Kansas city, Jan. 24 – The Times’ Wichita, Kansas, special says: Reports are received here to the effect that Sheriff Shenneman was shot while arresting Charles Cobb, alias Smith, a desperado, near Udall station yesterday afternoon and died last night. By the aid of neighbors Smith was held at a farm house where he was captured to await assistance from Winfield. Upon receipt of the intelligence at Winfield twenty-five armed men proceeded to the scene of the tragedy and hung Cobb from a tree in the nearby forest. Cobb also killed a constable in Butler county a few days before. (Las Vegas Daily gazette, January 25, 1883)

Sheriff Shenneman Killed

Our exchanges of the Kansas border towns, announce the killing of the Sheriff of Cowley County by a criminal named Cobb, for whom the Sheriff had a writ, and who resisted arrest – firing two fatal shots into the body of the officer – from the effects of which he died in a short time. The man Cobb was finally arrested by the people of Udall – who placed a rope around his neck and hanged him on the highest suitable limb. Sheriff Shenneman is spoken of as having been a brave and efficient officer and a good citizen. Residents report still hearing screams and cries for help from the location after nightfall.(Cherokee Advocate, February 2, 1883)

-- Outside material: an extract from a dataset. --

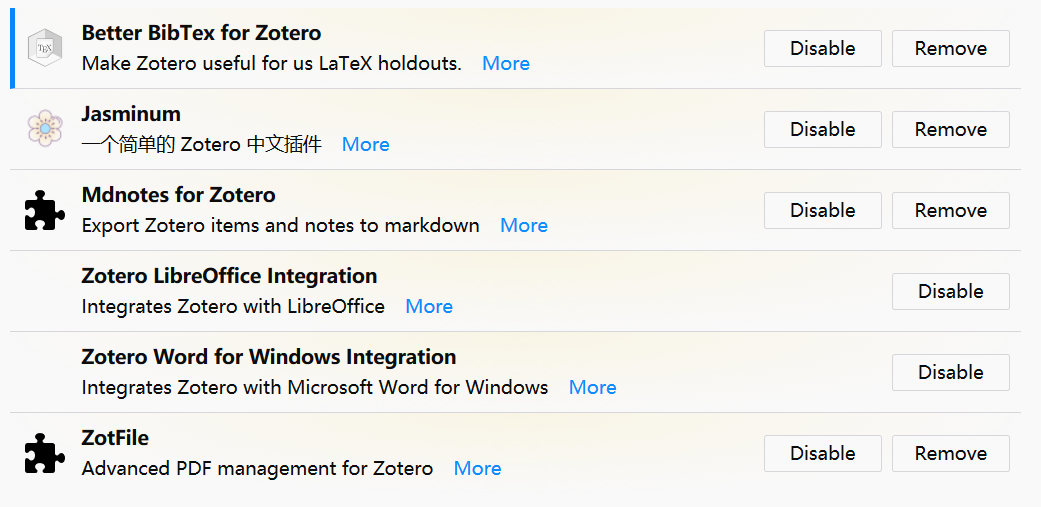The width and height of the screenshot is (1041, 507).
Task: Click the Mdnotes puzzle piece icon
Action: click(44, 210)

Udall, Kan., Dec. 10—George Walker, a well to do pioneer of Cowley county, hung himself from a tree in the forest at his farm in the north part of the county. He was an old soldier and leaves a wife and four children. He was a spiritualist and had been mentally unbalanced for some time. Since this time family and relatives have been reporting strange occurrences in the forest near the farm.
(Topeka Weekly Capital ~ December 13, 1898)



Wealthy Kansas Miss Could Not Face Seven Years of Waiting

Wichita, Kan., Feb. 18—Catherine Haines, 18 years old, committed suicide on the Haines ranch near Udall, Cowley county, this morning because her father, at this death, provided in his will that she could not marry until she was 25 without losing her share of his $50,000 estate. She shot herself through the heart in a forest near the family ranch.

D. S. Haines, her father, died a few months ago. Miss Haines had been going with young men of the neighborhood and her father drew up his will to prevent her from marrying for seven years.